DDN has lifted the covers off AI400X2 Turbo appliance, new AI hardware with more network ports and memory compared to its AI400X2 predecessor.
The AI400X2 Turbo is an update on the existing ExaScaler AI400X2 Lustre parallel filesystem storage array. It has twice the number of Nvidia ConnectX 400G network cards and the controller has 30 percent more memory. The updated system can, we’re told, now deliver 75 GBps write bandwidth, 120 GBps read bandwidth and 3 million IOPS, a 33 percent performance improvement over the AI400X2. This can be via GPUDirect or without it.
James Coomer, DDN senior veep for Products, told B&F: ”NVIDIA GPUDirect Storage allows the IO to bypass the Compute Side CPU when moving data between storage and GPU memory. This results in higher bandwidths, lower latency and lower CPU consumption. It’s just one of a set of optimizations we use to create an optimal datapath between the filesystem and the AI application.”
DDN has a solid presence amongst Nvidia’s CSPs, who supply GPUs-as-a-Service, counting Bitdeer, Lambda, NAVER, OCI, Scaleway and Vultr as customers for its appliances, with OCI also using its ExaScaler software with NVMesh.
A spokesperson at DDN told us that Nvidia’s EOS SuperPOD, the largest DGX H100 SuperPOD, uses its AI400X2 storage appliance.

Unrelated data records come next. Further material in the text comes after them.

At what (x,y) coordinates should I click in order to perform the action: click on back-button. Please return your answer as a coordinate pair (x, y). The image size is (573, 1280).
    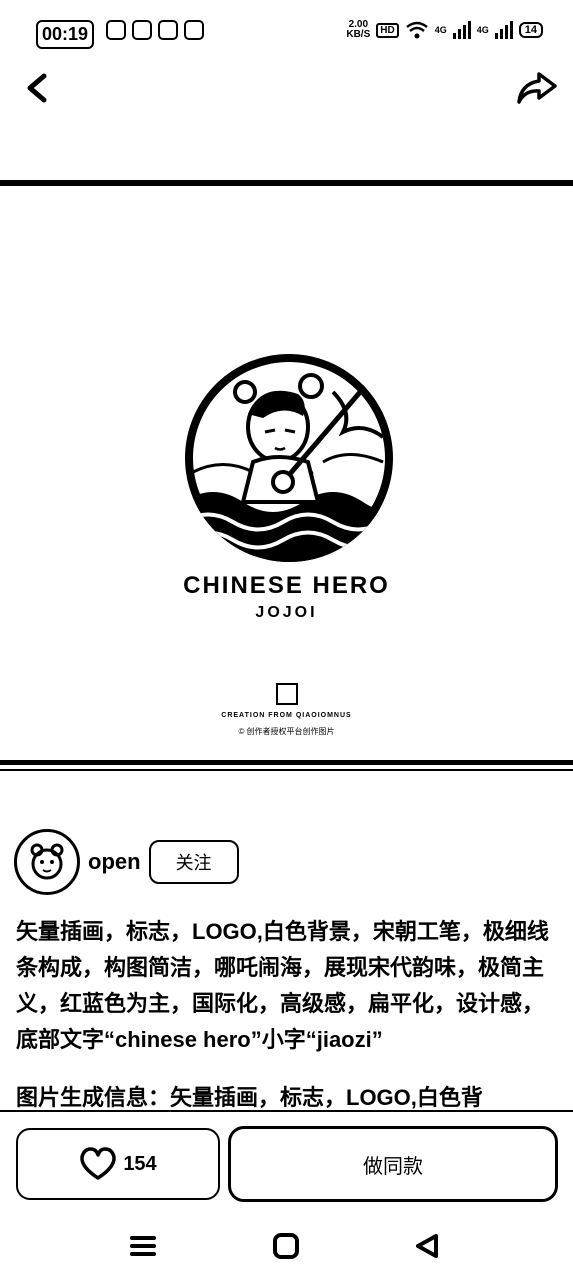
    Looking at the image, I should click on (38, 88).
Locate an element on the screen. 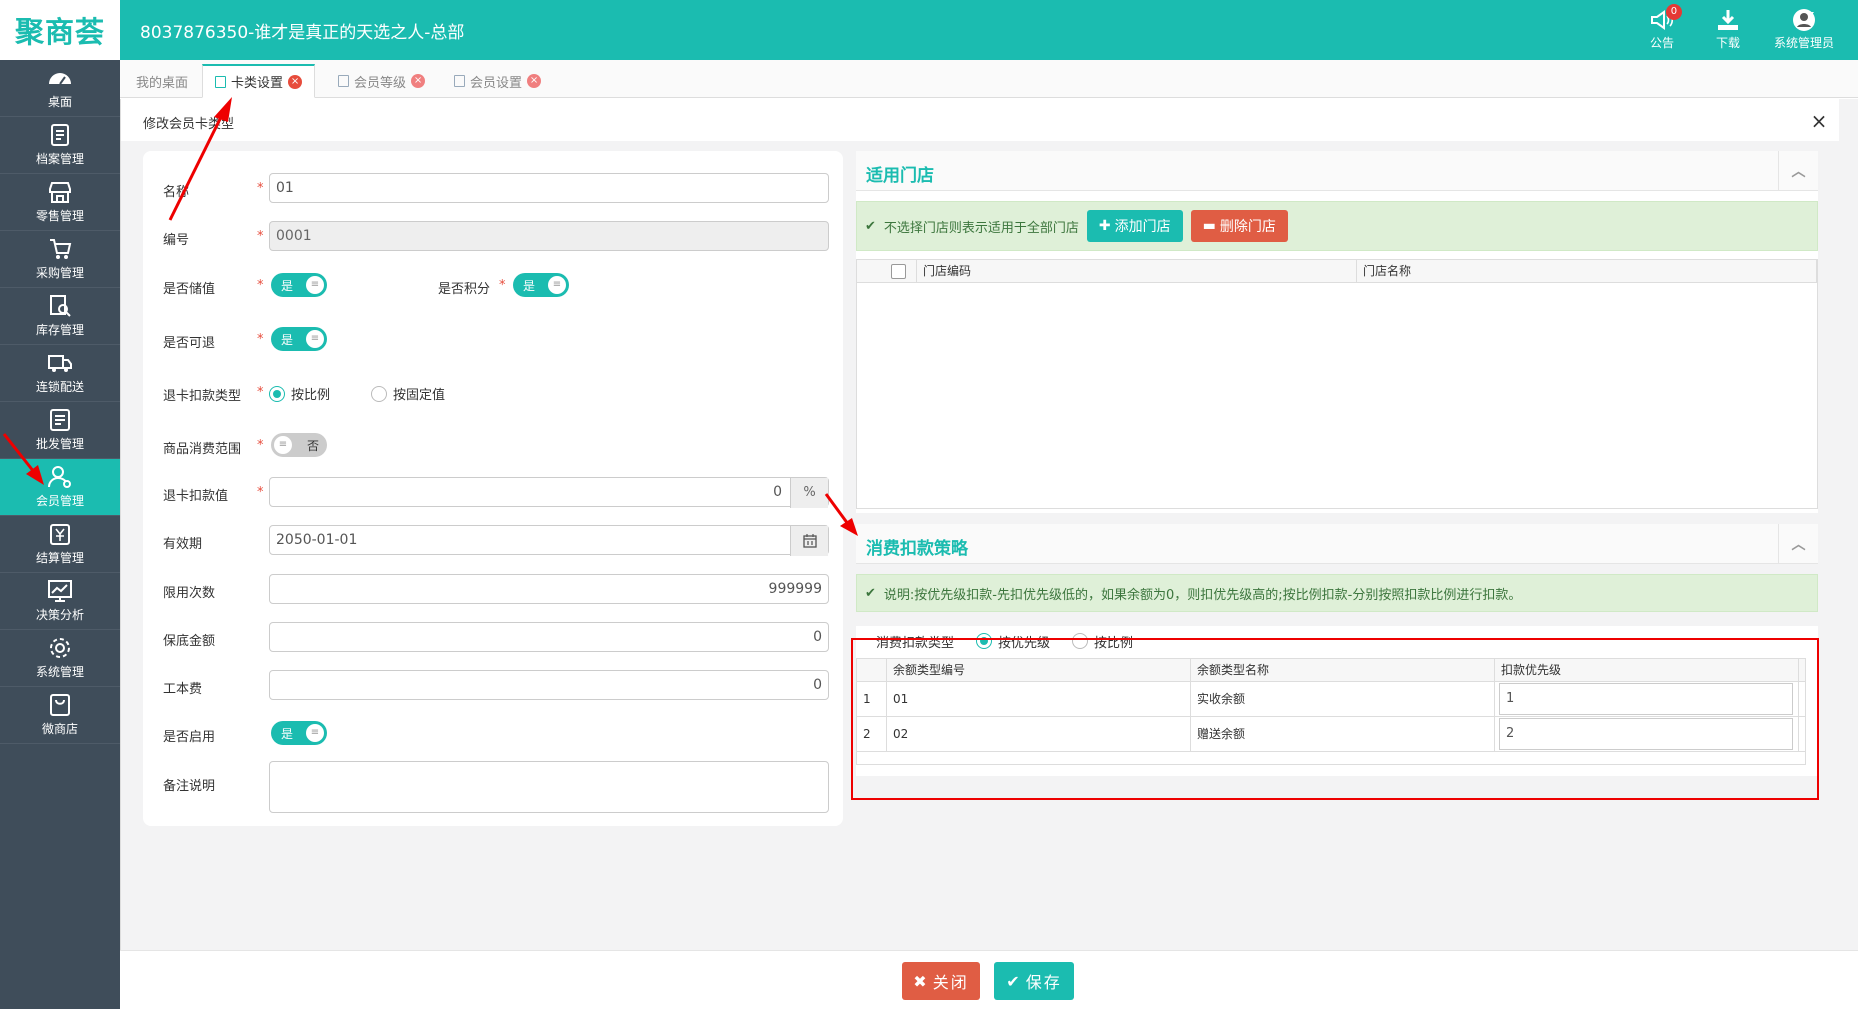  footer-bar: ✖ 关闭 ✔ 保存 is located at coordinates (989, 980).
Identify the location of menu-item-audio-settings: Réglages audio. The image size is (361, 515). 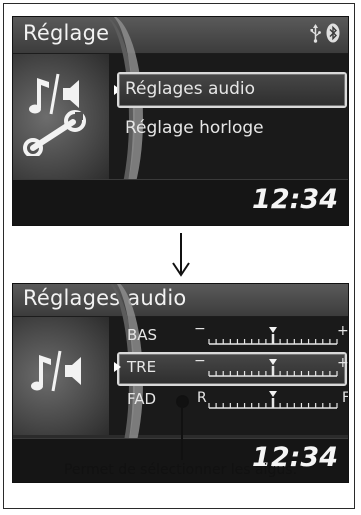
(232, 90).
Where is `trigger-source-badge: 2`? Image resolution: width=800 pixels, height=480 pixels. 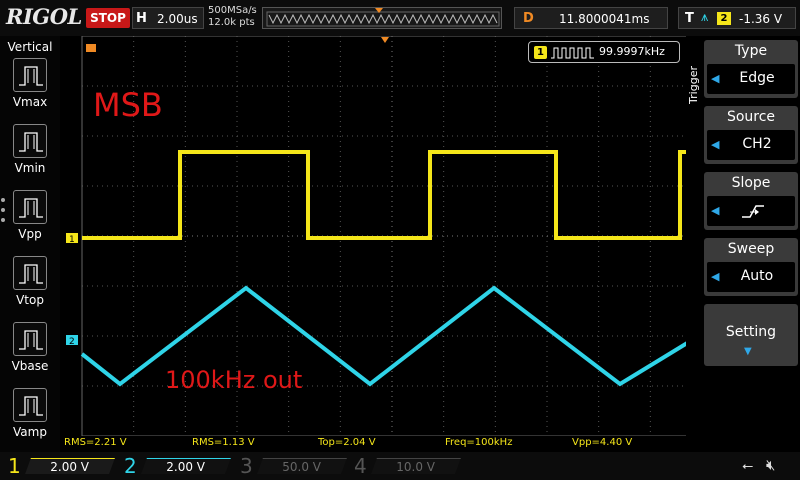 trigger-source-badge: 2 is located at coordinates (724, 18).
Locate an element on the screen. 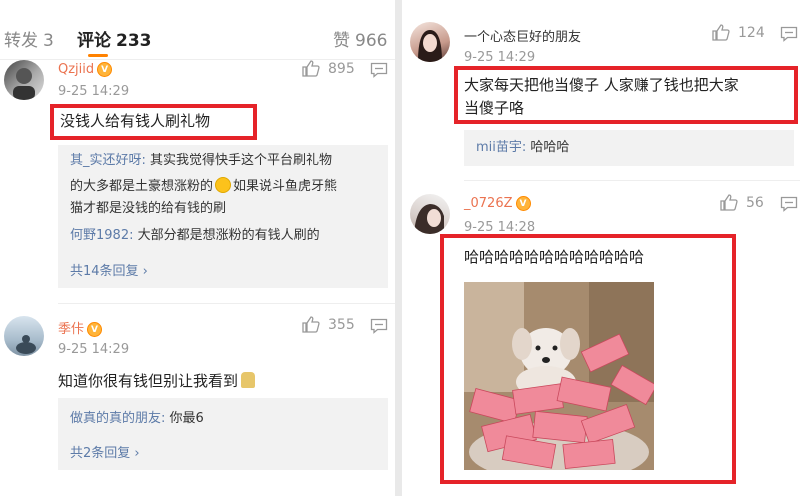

Coomer explained how DDN optimizes storage for AI workloads: “At DDN, we have 3 primary approaches to make AI applications go faster by reducing IO wait times: 1) optimize exactly for the specific, common AI framework behaviors (the POSIX call, the number of threads, the IO patterns, etc.); 2) cross-stack optimizations (integrating the storage SW up the stack – e.g. with NVIDIA DGX, with network, with containers); and 3) making the storage itself fast (optimizing backend and HW/SW integration).”
“Our experience with AI frameworks is that we need to (a) optimize for the map call since that’s often how AI frameworks request data, (b) optimize the data sent to 1 thread, (c) make writes go fast since checkpoints are a major component, (d) leverage client cacheing to reduce unnecessary data transfers, (e) ensure that threading scales well so that additional application IO threads get linearly scaling data volumes, and, (f) [use] Nvidia GPUDirect Storage.”
The BlueField-3 booster
DDN wants to push the performance limits further: ”We also are planning to talk more about our adoption of NVIDIA Bluefield-3 DPU as well as fantastic performance (we are pushing over 7 GBps to 1 thread!) with NVIDIA Grace CPUs to enable new efficiencies in the datacenter.”
“DDN will be leveraging DPUs both in DDN EXAScaler and DDN Infinia, but also starting to use DPUs in a novel way for much higher gains in performance and overall infrastructure efficiency.”
“DDN Infinia is a storage platform that is implemented entirely in containers, with different low-level storage functions running in different containers and all those containers working together to form a single scalable service. This architecture allows us to pull out some services from the core storage and execute them in DPUs, even DPUs hosted on [the] compute side. We do this to take advantage of the scaling, additional CPU resources and to change the whole end-to-end datapath, reducing latency and infrastructure for the entire system.”
VAST Data has recently adopted BlueField-3 DPUs to run its storage controller software.